The name is seductive: EasyJet. This low-cost airline boasts occasional fares of below €10 (one way) and can get you almost anywhere in Europe. What’s not to love? Of course, entering the experience, you know deep down that there has to be some unpleasantness involved, but you accept that as a condition for cheap travel. After all, you’re only inconvenienced for a few hours at the most – it’s not like you’re crossing the Atlantic. These are short, easy flights that would be called “regional” back home.

Nonetheless, the whole gig can be an absolute drag.

The most difficult part of the EasyJet excursion is the rush of the crowd … which you’ll endure more than once. At some point, the line at the gate descends into chaos, as boarding “zones” decompose from a single line to several crowds of travelers jockeying for position. Then, the bus from the gate to the airport is little more than a cattle car and sets the scene for another crowded push in which any semblance of order is but a wish. By the time you get to your seat, aisle, window or middle no longer matters. You’re just happy that the uncertainty (as well as the shoving) is finished.

Fortunately, here are ways to make your EasyJet flight a bit easier (and, for those of you bouncing along the northeastern United States [LINK:tag], you can apply some of this to the Delta Shuttle). It’ll never be a first-class experience, but you’ll be able to avoid some of the stress involved in this form of air travel.

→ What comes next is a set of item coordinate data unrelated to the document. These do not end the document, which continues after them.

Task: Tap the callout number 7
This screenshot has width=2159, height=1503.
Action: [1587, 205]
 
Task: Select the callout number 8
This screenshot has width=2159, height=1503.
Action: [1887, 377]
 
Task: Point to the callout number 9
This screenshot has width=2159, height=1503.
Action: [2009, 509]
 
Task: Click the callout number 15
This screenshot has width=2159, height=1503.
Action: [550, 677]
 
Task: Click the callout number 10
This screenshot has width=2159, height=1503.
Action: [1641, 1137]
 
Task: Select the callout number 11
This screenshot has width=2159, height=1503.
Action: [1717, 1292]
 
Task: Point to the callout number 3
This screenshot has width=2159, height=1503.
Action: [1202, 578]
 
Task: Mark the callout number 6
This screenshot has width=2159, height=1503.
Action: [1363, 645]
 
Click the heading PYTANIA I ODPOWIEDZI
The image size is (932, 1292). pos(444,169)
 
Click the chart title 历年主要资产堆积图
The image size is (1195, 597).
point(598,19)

[Photos thanks to EasyJet]

1. Get to the gate early, and sit as close to it as possible
Since there is no assigned seating, preparation has its rewards. By arriving at the gate early, you can find a seat as close as possible to the gate itself. When it is time to get in line for boarding, you’ll be among the first to know.

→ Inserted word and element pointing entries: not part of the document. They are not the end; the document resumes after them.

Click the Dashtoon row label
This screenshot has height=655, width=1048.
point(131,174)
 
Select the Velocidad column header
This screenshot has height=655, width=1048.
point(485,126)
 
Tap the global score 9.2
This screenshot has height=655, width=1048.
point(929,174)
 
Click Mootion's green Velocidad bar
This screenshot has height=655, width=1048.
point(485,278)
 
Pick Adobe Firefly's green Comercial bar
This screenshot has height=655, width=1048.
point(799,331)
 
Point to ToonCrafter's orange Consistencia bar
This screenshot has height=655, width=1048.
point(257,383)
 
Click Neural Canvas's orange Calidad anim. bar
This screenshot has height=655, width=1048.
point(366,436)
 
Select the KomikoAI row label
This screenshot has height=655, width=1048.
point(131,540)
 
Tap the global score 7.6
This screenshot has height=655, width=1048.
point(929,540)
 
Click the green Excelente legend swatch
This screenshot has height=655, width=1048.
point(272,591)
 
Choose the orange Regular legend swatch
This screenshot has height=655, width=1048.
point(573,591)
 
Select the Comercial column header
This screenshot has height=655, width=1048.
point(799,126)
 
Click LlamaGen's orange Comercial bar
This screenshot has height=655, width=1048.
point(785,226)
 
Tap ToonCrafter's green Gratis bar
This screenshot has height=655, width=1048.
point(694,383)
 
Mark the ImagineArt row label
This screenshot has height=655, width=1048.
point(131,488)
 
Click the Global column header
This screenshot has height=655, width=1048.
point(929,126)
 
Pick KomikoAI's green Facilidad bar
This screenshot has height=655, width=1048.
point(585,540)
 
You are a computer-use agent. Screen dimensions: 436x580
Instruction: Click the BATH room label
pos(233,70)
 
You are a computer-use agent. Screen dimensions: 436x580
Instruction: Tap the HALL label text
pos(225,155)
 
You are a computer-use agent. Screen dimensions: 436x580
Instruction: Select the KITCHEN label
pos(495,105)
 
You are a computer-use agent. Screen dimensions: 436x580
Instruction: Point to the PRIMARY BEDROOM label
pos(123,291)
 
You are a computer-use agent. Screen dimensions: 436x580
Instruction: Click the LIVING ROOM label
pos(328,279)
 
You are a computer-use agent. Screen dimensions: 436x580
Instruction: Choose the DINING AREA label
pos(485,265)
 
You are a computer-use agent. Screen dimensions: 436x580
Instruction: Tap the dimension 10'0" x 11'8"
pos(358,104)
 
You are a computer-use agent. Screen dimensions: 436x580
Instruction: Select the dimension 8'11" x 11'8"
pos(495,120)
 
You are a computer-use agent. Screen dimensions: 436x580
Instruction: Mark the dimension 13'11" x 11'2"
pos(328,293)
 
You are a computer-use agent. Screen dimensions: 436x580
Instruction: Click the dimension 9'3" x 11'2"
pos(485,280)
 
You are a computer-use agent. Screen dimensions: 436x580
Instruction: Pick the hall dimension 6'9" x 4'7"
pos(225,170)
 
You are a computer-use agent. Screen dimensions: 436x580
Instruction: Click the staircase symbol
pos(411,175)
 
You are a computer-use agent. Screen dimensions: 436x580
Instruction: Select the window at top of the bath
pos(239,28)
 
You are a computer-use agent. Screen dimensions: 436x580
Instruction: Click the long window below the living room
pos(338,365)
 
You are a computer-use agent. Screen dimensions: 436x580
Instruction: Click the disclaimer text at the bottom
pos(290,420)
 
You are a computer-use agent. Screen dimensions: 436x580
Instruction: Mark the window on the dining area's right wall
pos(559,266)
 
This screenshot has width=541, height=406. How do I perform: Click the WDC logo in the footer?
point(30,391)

2. Help start the line rather than join it
Once you see a few people start to hover around the gate (not necessarily forming a line but signaling their intentions to do so), join them.

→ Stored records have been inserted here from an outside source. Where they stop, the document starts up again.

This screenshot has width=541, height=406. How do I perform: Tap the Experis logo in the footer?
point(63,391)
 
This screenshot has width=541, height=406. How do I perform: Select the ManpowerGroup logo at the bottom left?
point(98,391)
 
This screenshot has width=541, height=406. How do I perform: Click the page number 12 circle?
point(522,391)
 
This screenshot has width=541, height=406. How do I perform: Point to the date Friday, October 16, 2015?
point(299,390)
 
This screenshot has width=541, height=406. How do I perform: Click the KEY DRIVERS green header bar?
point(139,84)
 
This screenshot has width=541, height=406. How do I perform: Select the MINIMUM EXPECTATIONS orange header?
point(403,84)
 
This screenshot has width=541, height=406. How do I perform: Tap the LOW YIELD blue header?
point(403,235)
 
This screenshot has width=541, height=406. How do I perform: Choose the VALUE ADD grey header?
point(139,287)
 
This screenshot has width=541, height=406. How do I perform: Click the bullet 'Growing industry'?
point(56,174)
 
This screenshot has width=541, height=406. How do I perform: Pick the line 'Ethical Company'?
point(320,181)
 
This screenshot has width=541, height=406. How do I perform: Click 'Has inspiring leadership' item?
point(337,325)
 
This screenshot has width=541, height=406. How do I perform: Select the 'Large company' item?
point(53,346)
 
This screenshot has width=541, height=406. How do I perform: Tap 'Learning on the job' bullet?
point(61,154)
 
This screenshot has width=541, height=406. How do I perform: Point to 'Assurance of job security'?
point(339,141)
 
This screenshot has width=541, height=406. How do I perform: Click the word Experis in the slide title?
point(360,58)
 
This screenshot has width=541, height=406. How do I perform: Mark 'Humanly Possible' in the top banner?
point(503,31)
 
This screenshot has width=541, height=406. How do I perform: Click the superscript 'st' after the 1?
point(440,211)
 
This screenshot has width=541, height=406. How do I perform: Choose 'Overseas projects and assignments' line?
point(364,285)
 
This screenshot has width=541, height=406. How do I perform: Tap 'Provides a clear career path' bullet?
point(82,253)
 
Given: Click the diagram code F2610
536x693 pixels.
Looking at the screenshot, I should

3. Stand near the door on the bus
Those at the front of the line, naturally, will be the first to board the bus that takes you to the plane. The common mistake is to go as deep into the bus as possible, to make it easier for those who follow. Don’t do this. Step through the door and move immediately to one side or the other. You’ll be out of everyone’s way but will still be among the first to step off the bus when you arrive at the plane.

4. Move quickly to the plane
If you think a line forms somewhere between the bus and the plane’s door, you’re out of your mind. Movement continues to be by crowd. Step off the bus as quickly as possible and find your way into the plane. Hesitate, and you will find yourself jostled and (worse) passed en route to the best seats in the house. You’ll be reduced to the same primal urges as your fellow travelers – instead of watching this animalistic drama unfold from the comfort of your seat … which happens to be both bulkhead and aisle!

5. Use your overhead storage
Getting onto the plane early means that you can take advantage of the overhead storage, which does fill quickly. Miss this opportunity, and you will lose that precious legroom under the seat in front of you (as I did). I measured the space from the front of my seat’s cushion to the back of the one in front of me. I can’t give you an exact number of inches, but I can confirm that it’s less than the length of a size 9 ½ shoe. The floor-space, of course, is a bit larger, but not much. Every inch counts. If you can recapture some space under the seat in front of you by tossing your bag above your head, don’t give it a second thought.

6. Bring your own nourishment
If you thought domestic airlines in the United States were stingy, EasyJet will change your perspective. Even the basics start at €1, and shooting a desperate look will only get you a shrug or an apology – neither of which will address your thirst. Eat before you board, and bring a bottle of water. If you have a longer flight, maybe grab a small snack. Remember: this is not long-haul. I brought neither water nor food on my two-hour flight from Madrid to Marrakech and was fine. But, if the thought of even a short period of time without some sort of refreshment is akin to unchecked brutality, pay either before you board or on the plane. The price will be about the same.